# Conduit Fill



## erics37 (May 7, 2009)

GEORGE D said:


> Just wanted to clear up a few things here. I'm not close to my code book right now and wanted to know if branch circuits could be pulled in the same conduit as feeders, assuming there is enough capacity in the conduit. Also, can multiple feeders share a conduit?

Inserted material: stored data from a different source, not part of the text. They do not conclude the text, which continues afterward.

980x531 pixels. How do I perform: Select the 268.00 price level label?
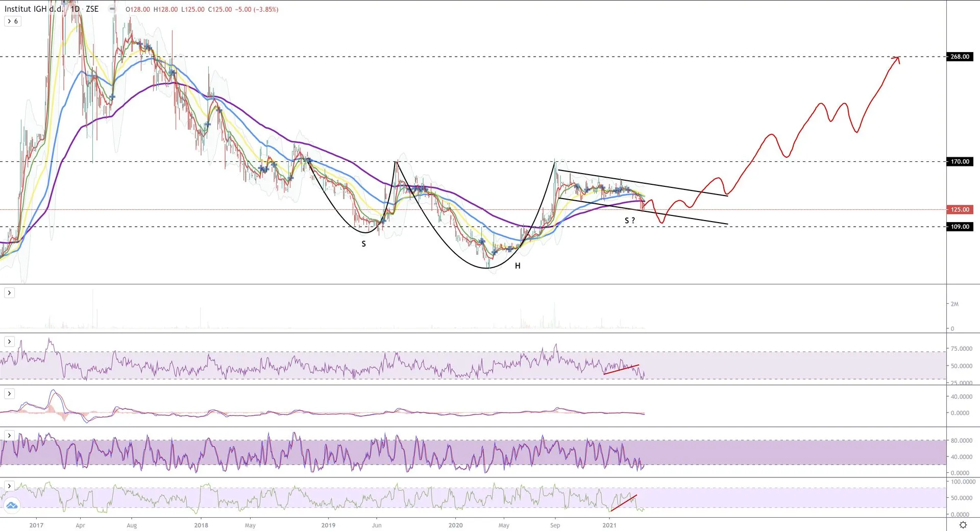click(960, 57)
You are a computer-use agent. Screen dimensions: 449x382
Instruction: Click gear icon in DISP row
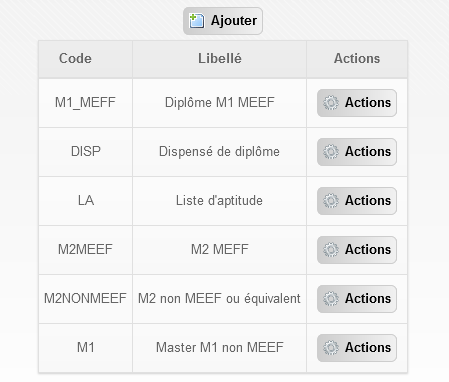pos(331,152)
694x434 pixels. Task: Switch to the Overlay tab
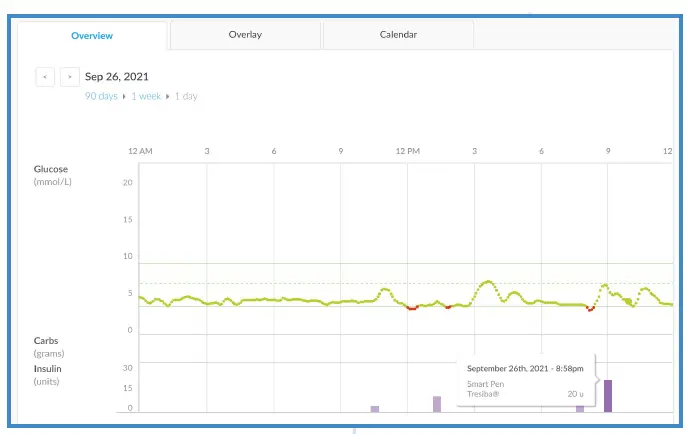[245, 35]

Sure. You'd need to take into consideration the insulation voltage ratings of all the conductors, as well as possible derating issues.


----------



## 480sparky (Sep 20, 2007)

Yes and yes.


----------



## Dennis Alwon (May 9, 2009)

I think alot of people confuse the fact that service conductors cannot share the same raceway as other conductors. Feeders and branch circuits are fine.


----------



## Magnettica (Jan 23, 2007)

Dennis Alwon said:


> I think alot of people confuse the fact that service conductors cannot share the same raceway as other conductors. Feeders and branch circuits are fine.


Including me.


----------



## Smoke (Feb 25, 2011)

Dennis Alwon said:


> I think alot of people confuse the fact that service conductors cannot share the same raceway as other conductors. Feeders and branch circuits are fine.


is there a code article to back this up?
not saying your wrong.
for instance, on a 2 section panel i/we always use a separate nipple to pass branch circuits. 
its more or less common knowledge not to share, i never thought to doubt anyone.

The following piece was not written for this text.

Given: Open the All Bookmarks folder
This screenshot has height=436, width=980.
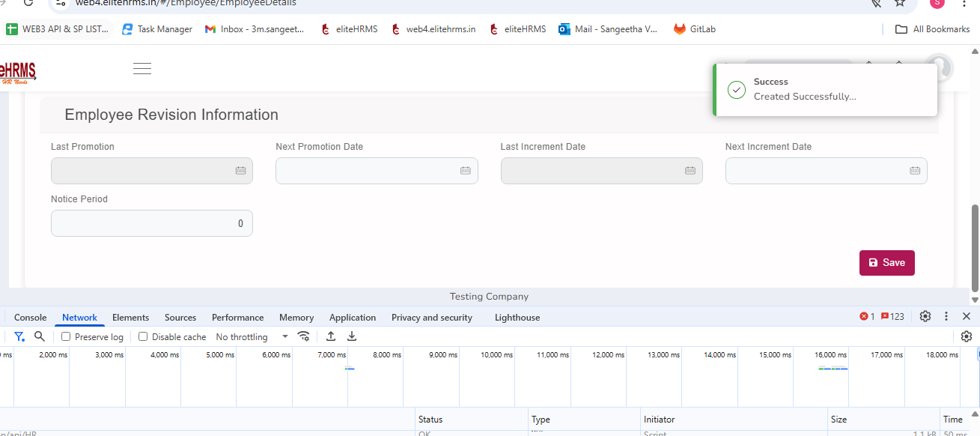Looking at the screenshot, I should [x=932, y=29].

my code book is at work, thanks


----------



## randas (Dec 14, 2008)

A feeder is just a large branch circuit


----------



## Rockyd (Apr 22, 2007)

Smoke said:


> is there a code article to back this up?
> not saying your wrong.
> for instance, on a 2 section panel i/we always use a separate nipple to pass branch circuits.
> its more or less common knowledge not to share, i never thought to doubt anyone.
> ...


NEC code for the most part tells what we *can't do*,not what we can do.

The code is safety driven per 90.1, and irritates me anytime they drift off, and start going into design issues...which they do occasionally.


----------



## Dennis Alwon (May 9, 2009)

Smoke said:


> is there a code article to back this up?


Yes there is.



> 230.7 Other Conductors in Raceway or Cable.
> Conductors other than service conductors shall not be installed in the same service raceway or service cable.
> Exception No. 1: Grounding conductors and bonding jumpers.
> Exception No. 2: Load management control conductors having overcurrent protection.


The part about feeders and branch circuits..... well there is no code that disallows it so it is okay.


----------



## Magnettica (Jan 23, 2007)

randas said:


> A feeder is just a large branch circuit


Hmm, sort of..


*Branch Circuit.* The circuit conductors between the final
overcurrent device protecting the circuit and the outlet(s).

*Feeder.* All circuit conductors between the service equipment,
the source of a separately derived system, or other
power supply source and the final branch-circuit overcurrent
device.


----------



## Dennis Alwon (May 9, 2009)

randas said:


> A feeder is just a large branch circuit


In most cases it is larger however by definition it can be the same size. Picture this-- wire from a service panel goes to an a/c fusible disconnect. That wire is a feeder. Wire from the fusible disconnect is a branch circuit.

Now take out the fused disconnect and make it a non fused disconnect and the entire run is a branch circuit.


----------



## tkb (Jan 21, 2009)

Even though feeders and branch circuits are allowed in the same conduit, it may not be the best idea.

The smaller branch circuit conductors may get damaged by the larger feeders during the pulling process.


----------



## BBQ (Nov 16, 2010)

tkb said:


> Even though feeders and branch circuits are allowed in the same conduit, it may not be the best idea.
> 
> The smaller branch circuit conductors may get damaged by the larger feeders during the pulling process.


And the derating penalties will kill the ampacity of the feeder conductors.


----------



## Magnettica (Jan 23, 2007)

And if the ampacity of the feeder decreases, the feeder size might need to be increased, and once you do that the conduit size might also need to be increased.

And a round n round we go!


----------



## Sparky3 (Nov 21, 2010)

Magnettica said:


> And if the ampacity of the feeder decreases, the feeder size might need to be increased, and once you do that the conduit size might also need to be increased.
> 
> And a round n round we go!


Wouldn't you increase the feeders and conduit when the ampacity increases not decreases?


----------



## Dennis Alwon (May 9, 2009)

Sparky3 said:


> Wouldn't you increase the feeders and conduit when the ampacity increases not decreases?


You are both saying the same thing. Magnettica is saying if the amp. of the feeder is reduced because of wire fill (derating) then the feeder must be larger.


----------



## Smoke (Feb 25, 2011)

i may have wandered off the original question, but considering my situation im somewhat confused.
i wouldn't pull branch circuits with branch feeders (for any reason), but in a nipple, i am good?
or are we still debating.
thanks


----------



## BBQ (Nov 16, 2010)

You can put branches in with feeders in 100' of raceway or 4" of nipple but you will not have to derate the conductors in nipples under 24" 


So like you I might put them together in a short nipple but I stay away from it with full runs.


----------